=== The task ===
Lines with the string "checkbox" are to be identified in the listing and copied.
Data extracts: Begin
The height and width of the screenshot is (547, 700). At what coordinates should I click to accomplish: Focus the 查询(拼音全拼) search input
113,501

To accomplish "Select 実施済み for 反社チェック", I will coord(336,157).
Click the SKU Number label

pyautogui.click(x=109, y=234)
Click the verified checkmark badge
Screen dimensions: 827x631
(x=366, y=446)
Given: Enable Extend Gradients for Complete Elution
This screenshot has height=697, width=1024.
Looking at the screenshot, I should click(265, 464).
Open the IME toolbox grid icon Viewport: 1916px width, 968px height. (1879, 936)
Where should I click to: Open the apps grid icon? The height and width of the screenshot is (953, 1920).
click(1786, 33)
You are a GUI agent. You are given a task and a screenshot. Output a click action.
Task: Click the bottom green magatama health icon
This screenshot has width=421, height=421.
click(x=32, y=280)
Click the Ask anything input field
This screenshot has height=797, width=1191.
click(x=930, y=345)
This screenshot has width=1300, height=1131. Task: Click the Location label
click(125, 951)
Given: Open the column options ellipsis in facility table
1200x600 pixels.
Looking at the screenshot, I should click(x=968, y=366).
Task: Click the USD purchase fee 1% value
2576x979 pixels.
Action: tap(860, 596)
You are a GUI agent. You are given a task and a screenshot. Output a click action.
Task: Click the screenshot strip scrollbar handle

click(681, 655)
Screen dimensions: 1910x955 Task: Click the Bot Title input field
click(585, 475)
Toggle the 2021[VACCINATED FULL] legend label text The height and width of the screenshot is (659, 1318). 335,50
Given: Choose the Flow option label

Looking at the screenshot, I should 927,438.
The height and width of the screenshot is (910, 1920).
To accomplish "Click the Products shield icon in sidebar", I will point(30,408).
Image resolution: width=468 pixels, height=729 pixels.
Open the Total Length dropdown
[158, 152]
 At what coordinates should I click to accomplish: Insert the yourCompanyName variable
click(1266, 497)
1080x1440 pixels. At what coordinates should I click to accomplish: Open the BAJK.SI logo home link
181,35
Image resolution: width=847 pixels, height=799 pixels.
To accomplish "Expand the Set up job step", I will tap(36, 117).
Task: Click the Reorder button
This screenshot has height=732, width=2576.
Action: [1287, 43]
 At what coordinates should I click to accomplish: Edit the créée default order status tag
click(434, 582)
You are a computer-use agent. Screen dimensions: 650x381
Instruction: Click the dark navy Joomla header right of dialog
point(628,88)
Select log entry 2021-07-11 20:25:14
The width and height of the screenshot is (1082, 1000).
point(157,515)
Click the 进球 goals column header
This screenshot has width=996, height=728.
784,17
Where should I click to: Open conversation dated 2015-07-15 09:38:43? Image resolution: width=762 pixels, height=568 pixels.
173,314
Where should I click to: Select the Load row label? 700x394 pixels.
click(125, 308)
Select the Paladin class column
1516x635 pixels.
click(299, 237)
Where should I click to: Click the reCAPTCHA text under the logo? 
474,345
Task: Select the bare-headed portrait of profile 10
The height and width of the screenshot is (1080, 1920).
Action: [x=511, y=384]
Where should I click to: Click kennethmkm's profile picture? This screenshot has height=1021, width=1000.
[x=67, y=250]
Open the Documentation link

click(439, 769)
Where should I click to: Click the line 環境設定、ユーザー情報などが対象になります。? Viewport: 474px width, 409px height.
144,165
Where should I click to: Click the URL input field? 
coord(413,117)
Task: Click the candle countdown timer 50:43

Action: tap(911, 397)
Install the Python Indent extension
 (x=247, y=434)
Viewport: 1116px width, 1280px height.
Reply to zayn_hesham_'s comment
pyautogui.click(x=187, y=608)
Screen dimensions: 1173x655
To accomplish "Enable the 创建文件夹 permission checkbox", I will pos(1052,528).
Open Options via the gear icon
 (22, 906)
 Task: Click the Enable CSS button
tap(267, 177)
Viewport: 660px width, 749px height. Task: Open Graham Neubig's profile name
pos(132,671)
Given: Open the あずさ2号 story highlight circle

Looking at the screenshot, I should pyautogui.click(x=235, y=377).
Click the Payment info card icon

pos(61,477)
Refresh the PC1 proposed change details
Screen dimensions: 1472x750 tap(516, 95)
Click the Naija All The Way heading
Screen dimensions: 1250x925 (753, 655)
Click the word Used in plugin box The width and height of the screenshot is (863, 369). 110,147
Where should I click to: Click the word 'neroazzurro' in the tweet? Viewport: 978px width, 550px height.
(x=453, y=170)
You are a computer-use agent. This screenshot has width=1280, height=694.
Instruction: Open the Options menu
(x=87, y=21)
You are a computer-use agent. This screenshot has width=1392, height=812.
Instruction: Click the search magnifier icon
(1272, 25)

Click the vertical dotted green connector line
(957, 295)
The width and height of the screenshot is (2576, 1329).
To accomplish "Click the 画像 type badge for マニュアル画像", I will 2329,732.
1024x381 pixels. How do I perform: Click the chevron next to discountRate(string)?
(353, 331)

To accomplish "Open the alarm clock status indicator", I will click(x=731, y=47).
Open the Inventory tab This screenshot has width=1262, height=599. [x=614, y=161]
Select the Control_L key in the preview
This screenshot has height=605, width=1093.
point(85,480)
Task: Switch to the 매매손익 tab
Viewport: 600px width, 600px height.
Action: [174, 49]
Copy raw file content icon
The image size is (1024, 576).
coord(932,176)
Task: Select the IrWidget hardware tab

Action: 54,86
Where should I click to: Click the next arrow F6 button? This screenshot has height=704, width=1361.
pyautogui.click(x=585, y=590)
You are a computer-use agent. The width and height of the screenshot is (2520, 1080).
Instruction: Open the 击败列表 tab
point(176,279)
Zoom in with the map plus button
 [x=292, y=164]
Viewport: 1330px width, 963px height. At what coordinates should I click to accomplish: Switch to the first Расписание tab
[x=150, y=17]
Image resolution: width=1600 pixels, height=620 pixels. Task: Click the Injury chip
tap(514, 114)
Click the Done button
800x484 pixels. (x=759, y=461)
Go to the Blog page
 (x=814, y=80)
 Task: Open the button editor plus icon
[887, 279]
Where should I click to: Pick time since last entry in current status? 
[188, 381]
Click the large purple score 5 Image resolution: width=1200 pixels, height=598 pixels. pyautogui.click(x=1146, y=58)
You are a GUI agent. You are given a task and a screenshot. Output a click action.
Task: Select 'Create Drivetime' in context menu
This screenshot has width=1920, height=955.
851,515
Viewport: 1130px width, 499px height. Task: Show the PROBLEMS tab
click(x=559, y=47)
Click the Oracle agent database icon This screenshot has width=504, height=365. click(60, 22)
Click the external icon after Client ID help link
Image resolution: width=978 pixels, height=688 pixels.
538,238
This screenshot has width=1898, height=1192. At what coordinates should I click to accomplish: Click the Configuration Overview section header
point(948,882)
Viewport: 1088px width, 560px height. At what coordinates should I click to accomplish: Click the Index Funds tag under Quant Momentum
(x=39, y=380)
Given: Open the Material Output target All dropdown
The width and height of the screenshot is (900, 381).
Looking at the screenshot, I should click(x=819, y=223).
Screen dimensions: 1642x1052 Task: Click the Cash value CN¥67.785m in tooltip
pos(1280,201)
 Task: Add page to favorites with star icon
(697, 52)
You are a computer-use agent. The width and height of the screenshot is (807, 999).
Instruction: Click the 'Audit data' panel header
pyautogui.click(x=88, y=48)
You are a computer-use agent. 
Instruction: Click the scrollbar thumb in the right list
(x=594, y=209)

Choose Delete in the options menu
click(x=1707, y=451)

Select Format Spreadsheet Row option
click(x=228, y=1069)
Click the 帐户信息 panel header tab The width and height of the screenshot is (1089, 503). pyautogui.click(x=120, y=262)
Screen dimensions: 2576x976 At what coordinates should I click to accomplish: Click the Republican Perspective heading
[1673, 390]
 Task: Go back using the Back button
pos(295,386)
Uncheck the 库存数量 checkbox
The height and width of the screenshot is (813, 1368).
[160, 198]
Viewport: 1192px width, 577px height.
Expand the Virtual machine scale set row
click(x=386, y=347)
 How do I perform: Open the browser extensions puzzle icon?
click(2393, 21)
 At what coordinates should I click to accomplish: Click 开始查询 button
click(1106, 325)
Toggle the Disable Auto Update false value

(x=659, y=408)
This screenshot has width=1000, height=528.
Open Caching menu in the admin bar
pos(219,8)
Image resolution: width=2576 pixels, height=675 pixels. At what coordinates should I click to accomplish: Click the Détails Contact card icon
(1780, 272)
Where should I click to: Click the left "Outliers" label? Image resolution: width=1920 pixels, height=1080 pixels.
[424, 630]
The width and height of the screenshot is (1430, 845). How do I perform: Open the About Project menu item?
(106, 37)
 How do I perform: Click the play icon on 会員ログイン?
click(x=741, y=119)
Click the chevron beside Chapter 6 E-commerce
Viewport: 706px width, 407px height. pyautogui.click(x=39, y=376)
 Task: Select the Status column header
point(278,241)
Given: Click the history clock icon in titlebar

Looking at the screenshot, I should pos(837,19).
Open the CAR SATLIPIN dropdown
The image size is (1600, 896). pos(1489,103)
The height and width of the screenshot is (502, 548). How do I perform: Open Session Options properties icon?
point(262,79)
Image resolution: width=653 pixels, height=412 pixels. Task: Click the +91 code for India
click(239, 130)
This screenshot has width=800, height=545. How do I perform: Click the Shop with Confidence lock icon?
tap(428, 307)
Data extracts: End
=== Reply ===
To accomplish "Enable the 创建文件夹 permission checkbox", I will pos(1052,528).
Uncheck the 库存数量 checkbox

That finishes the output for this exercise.